Meursault is arrested and put under trial. It is during the court proceedings that Camus systematically reveals how societal dictates impinge upon the concept of natural justice. It is not the act of crime but the preconceived notions of the justice-deliverers that colour the rulings. Meursault is identified as a hard-core criminal by his behaviour preceding and after the killing – his atheism, his lack of remorse during his mother’s funeral rites, his physical intimacy with his girlfriend the very next day of his mother’s death, his refusal to break down before the magistrate as a sign of repentance, his total lack of guilt, his matter-of-factness during the entire trial proceedings and finally his disregard for the prison chaplain – are considered to be sufficient indicators of how unfeeling and criminal minded he is. We are conditioned by the established norms of the society and quick to being judgmental against those who do not conform to set behavioural patterns.

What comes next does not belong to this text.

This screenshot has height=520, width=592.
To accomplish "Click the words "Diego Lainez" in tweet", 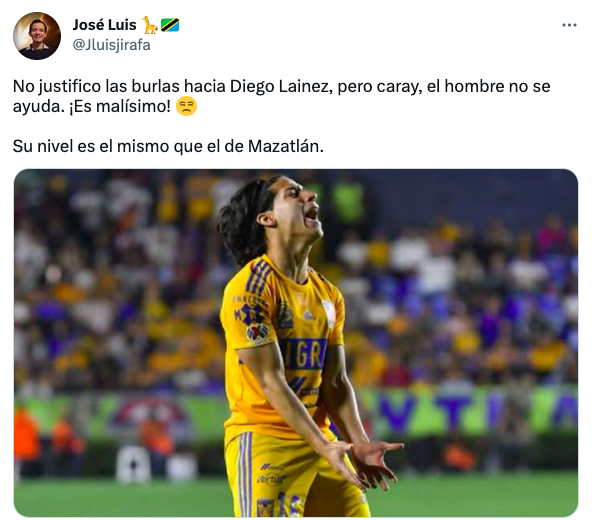I will (280, 86).
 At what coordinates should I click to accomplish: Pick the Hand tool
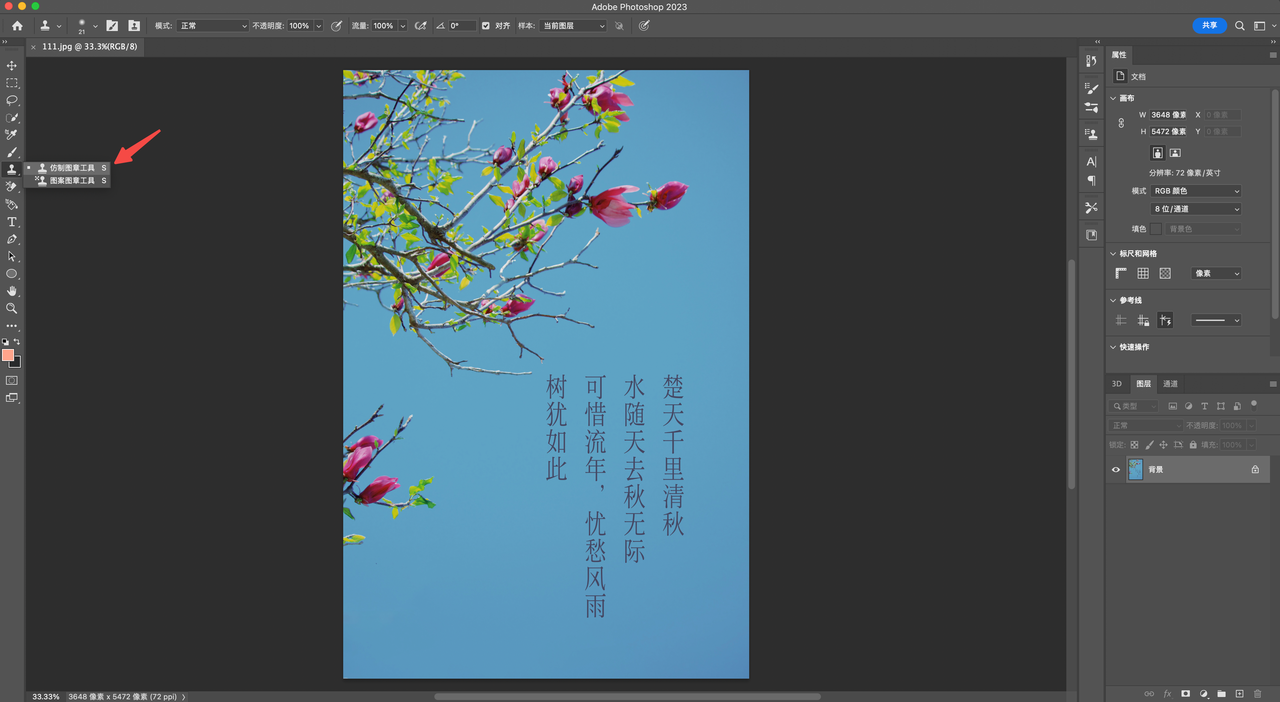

Parallely, Camus diligently addresses the issues of individual liberty – the freedom to express oneself the way one wants – and punishment (as mitigated by the law implementers of the land) as a mechanism designed to progressively curtail free thinking and free living of those whom society considers detrimental to civilization. Contentious and debatable Camus creates a surreal atmosphere in his novel, The Stranger, wherein the protagonist as an individual is as dispassionate and detached a player amidst the “benign indifference of the Universe” – the L’ Etranger.
In stark contrast to the Karmic advocacy of a singular stream of super consciousness binding the cosmos in its entirety in one thread, Camus’ approach is relentlessly pessimistic. Time and again, the portrayal of individual existence usurps the form of an isolated journey, in the midst of frenzied monotony of day to day living, juxtaposed haplessly against an ever churning yet apathetic Universe. The revelation is almost suicidal and a betrayal of the buoyant note of optimism and hope that mankind vouches for. Underlies a Spencerian streak too hopelessly imputing utilitarian worth to a man’s aimless wandering following the currents of time’s linearity. Pitted against this ever-expanding vastness of the Universe, man is a condemned creature of circumstances – extenuating or otherwise.
Camus is disturbing and not exactly a hope raiser. An upsurge of emptiness and meaninglessness overwhelms as Meursault is sentenced to the guillotine and no clue is supplied by the author whether an appeal to the next higher authority in hierarchy may yield a verdict in his favour. While illusion is as absurd as reality, one would, for the sake of an assumed continuum of euphoria, wish to hold on to a shadow of the former than give up irrevocably to the harshness of the latter.
Camus’ narrative is in the first person and except the last few chapters (Meursault’s life in prison) not exactly descriptive or introspective. Notwithstanding, Stuart Gilbert’s translation is lucid and conveys well the universal loneliness of existence howsoever gregarious the human species is intended to be. Interestingly, the narrative focuses and floats on a string of happenings underscoring the essence of being in the awareness of one’s existence and surrounds. Even during the most dramatic or cathartic moment, there is no indulgence in nostalgic remembrance of the past or dwelling upon the lack of certitude of the future. Remarkable is the detached acceptance of the protagonist even as the last ray of hope appears to be progressively diminutive.
Having said all that, Camus makes one think. However, even as he denies, Meursault’s fated end amidst “howls of execration” is a conformation to Society’s diktats. The Stranger has layered strata of incredulity and a realm of larger acceptance which is almost enviable in its accomplishment and at the same time implausible to attain if viewed pragmatically. Yet, it’s an unforgettable classic because in the final analysis it speaks of the timeless desire of man to live life on his own terms.